* [Stored data]:
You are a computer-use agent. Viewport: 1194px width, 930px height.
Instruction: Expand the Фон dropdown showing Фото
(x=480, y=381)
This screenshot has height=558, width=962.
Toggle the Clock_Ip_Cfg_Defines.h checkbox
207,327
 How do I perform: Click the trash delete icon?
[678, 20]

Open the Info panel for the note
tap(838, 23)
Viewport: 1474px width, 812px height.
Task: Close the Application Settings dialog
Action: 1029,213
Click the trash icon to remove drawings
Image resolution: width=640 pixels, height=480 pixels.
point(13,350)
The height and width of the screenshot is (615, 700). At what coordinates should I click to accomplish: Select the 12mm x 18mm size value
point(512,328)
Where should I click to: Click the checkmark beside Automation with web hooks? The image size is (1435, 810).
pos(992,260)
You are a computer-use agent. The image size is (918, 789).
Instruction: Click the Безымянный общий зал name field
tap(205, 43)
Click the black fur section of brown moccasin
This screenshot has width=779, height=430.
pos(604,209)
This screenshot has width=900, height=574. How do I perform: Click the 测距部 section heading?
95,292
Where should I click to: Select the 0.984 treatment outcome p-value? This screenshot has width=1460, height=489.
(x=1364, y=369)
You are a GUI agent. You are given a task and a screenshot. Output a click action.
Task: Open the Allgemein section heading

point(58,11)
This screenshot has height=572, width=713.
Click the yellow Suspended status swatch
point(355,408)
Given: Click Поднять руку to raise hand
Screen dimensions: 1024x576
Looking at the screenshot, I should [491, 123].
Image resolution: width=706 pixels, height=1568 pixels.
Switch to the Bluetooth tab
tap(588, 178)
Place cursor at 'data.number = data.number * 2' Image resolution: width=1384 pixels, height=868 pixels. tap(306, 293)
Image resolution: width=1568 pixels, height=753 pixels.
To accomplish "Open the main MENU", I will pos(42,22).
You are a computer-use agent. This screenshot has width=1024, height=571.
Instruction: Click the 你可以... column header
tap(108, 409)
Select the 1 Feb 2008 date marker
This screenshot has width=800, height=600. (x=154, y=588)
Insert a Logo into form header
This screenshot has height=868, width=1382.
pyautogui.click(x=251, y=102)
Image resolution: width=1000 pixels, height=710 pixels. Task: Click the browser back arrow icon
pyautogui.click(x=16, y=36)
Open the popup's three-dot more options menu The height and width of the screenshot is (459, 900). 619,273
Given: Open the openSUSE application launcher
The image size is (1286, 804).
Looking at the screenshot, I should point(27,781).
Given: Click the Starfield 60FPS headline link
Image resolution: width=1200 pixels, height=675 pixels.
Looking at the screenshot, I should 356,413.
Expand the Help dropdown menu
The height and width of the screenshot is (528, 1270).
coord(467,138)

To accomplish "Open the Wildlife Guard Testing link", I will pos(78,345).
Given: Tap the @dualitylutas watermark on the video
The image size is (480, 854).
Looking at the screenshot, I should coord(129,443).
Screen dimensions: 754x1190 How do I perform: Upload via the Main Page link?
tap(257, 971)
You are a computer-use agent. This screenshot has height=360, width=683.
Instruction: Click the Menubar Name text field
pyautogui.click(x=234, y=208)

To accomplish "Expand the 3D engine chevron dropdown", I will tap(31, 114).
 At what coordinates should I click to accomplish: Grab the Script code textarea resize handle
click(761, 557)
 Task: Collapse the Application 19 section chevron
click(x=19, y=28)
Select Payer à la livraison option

* [Instructions for the task]: Where the line holding "The image size is (480, 854)." appears in the listing above, start reproducing exactly, and end with the line holding "has height=360, width=683.".

* [Task result]:
The image size is (480, 854).
Looking at the screenshot, I should coord(129,443).
Screen dimensions: 754x1190 How do I perform: Upload via the Main Page link?
tap(257, 971)
You are a computer-use agent. This screenshot has height=360, width=683.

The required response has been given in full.